I also attended a general session on Oracle in Public Sector. I and several other people left in the middle. Comments I heard (and share totally) included "this is useless, it's only focused on North America". Pity for a session that was not labled as being focused on only the North American market (1/3rd of the world market)... The speaker then details the multiple tracks focused on public sector... and they are all US centric. Oh well... I DO know Oracle has a global public sector team. They just don't give that idea here at Oracle Open World.

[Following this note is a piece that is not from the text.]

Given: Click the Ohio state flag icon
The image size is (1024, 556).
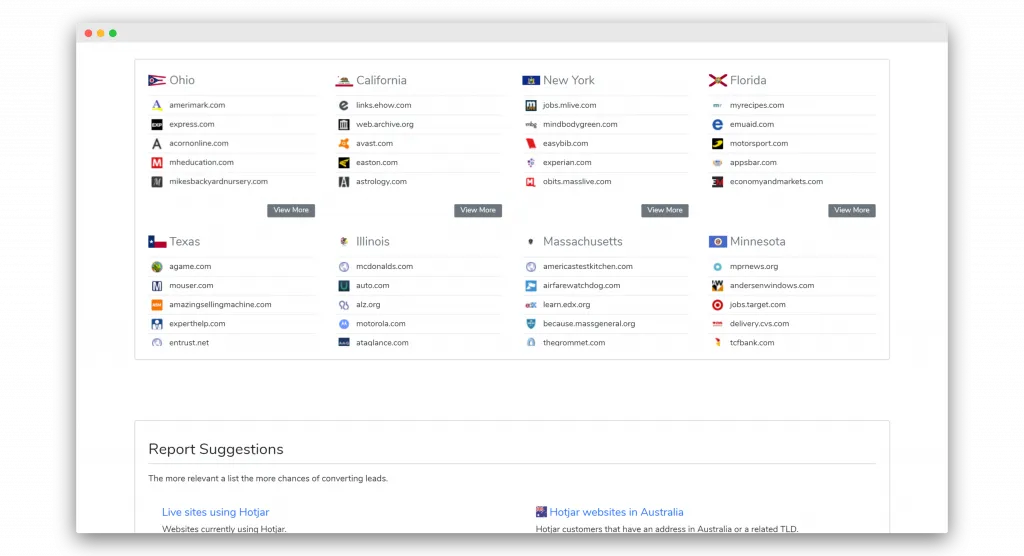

On a side note, I'm playing with a social networking tool called Aka-Aki... run it on your mobile. It tells you who's around... and you can chat, hook-up. You post your status there, it updates Twitter, which updates Facebook, which updates Plaxo... you get the picture. It's very popular in Europe... but for some reason, I seem to be the only user in San Francisco city most of the time. The only user the system has identified in the region is in Fremont... not really walking distance. Pity, as it would have been fun to meet other users. There has to be at least a few geeks at Oracle Open World. Come on, geeks of the bay... Try Aka-Aki! Find me there as "ggravier". :)



Sunday Oct 11, 2009

My first day at Oracle Open World

OK... And officially my first Oracle related post. :)

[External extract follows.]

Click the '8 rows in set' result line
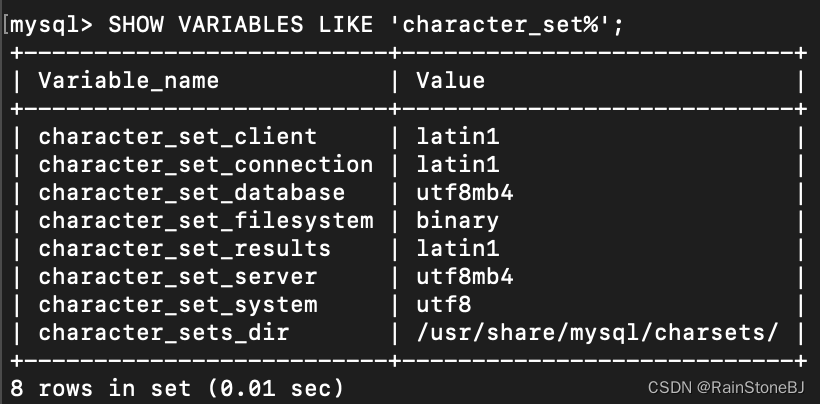Viewport: 820px width, 404px height. pyautogui.click(x=176, y=387)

So, today was the first day of Oracle Open World. I'm rather impressed!

First, this morning, at the SaaS / Cloud computing session of the partners' track, I learned that Oracle has a new SaaS focused sales model where you pay as you grow. Let's SaaS providers buy a (from a limited number of Oracle products) licenses in volumes that grow with their business. They can buy small, when they have small numbers of customers... and then, when they grow their business, they can increase the number of licenses... this is a great step in the right direction, and probably a response to the open source "pay at the point of value" model where you don't pay at all to begin... but only pay for support when what you have becomes mission critical and you need to be sure that it works... Let's see how far Oracle pushes that model... but I like the beginning.

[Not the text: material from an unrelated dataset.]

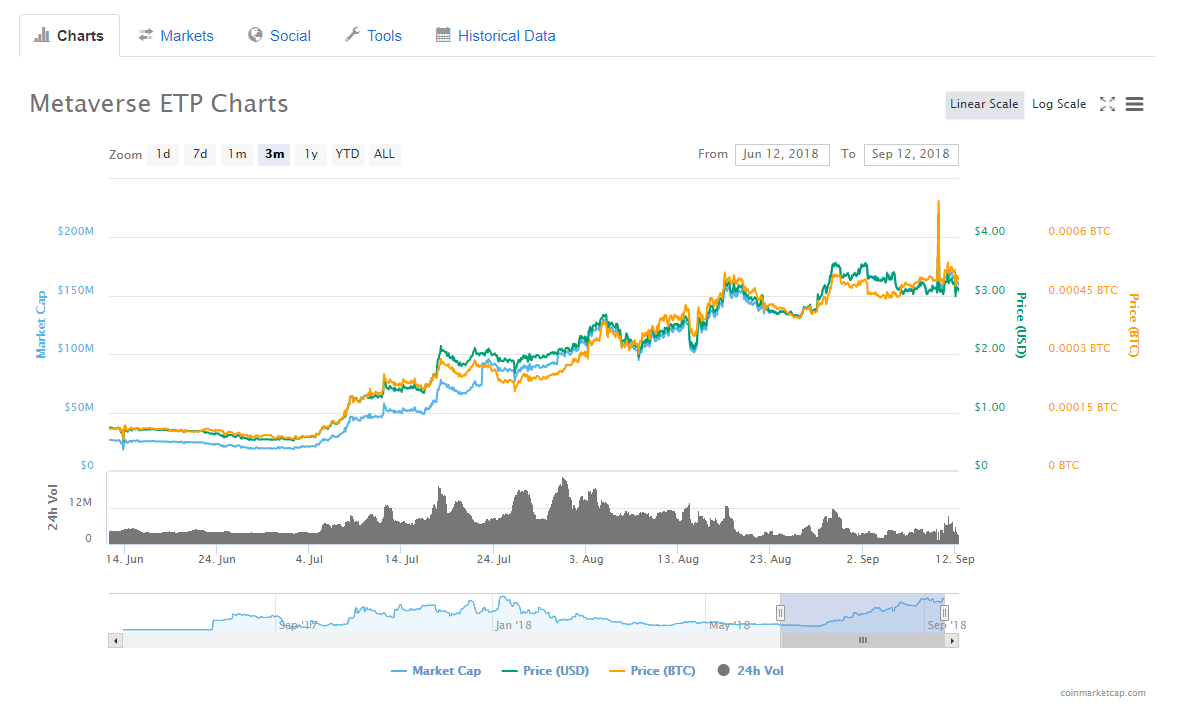
Task: Set zoom range to 7d
Action: [x=200, y=154]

Next, this evening, was the general keynote session. What a blast! It felt like the good old days of Sun Microsystems. All the keynote was done by Scott McNealy except a small part by Larry Ellison. Scott even did 2 of his top-10 lists. Lots of laughs in the room. Many serious points. Great review on Sun's track record at innovation... and James Gosling even came on stage. Then Larry stepped up and talked about his plans for the future, more investment in Sun's key technologies (SPARC, Solaris, MySQL) and how the combination Sun + Oracle is a fantastic opportunity for changing the IT world. We're going to kick serious ass. In particular IBM's, which seems to be very (legitimately) afraid. Competition is going to get very fun. In particular given the performance numbers we're announcing when we put our strenghts together.

I'm impatient to see how this will all evolve, and I have to say, I'm keeping very attentive to what Oracle's strategy for pushing (or just using) open source will be. Sun's a big advocate of open source. I hope Oracle will be just as active an activist! But I'm optimistic!

Let's go kick some big iron ass in the IT world!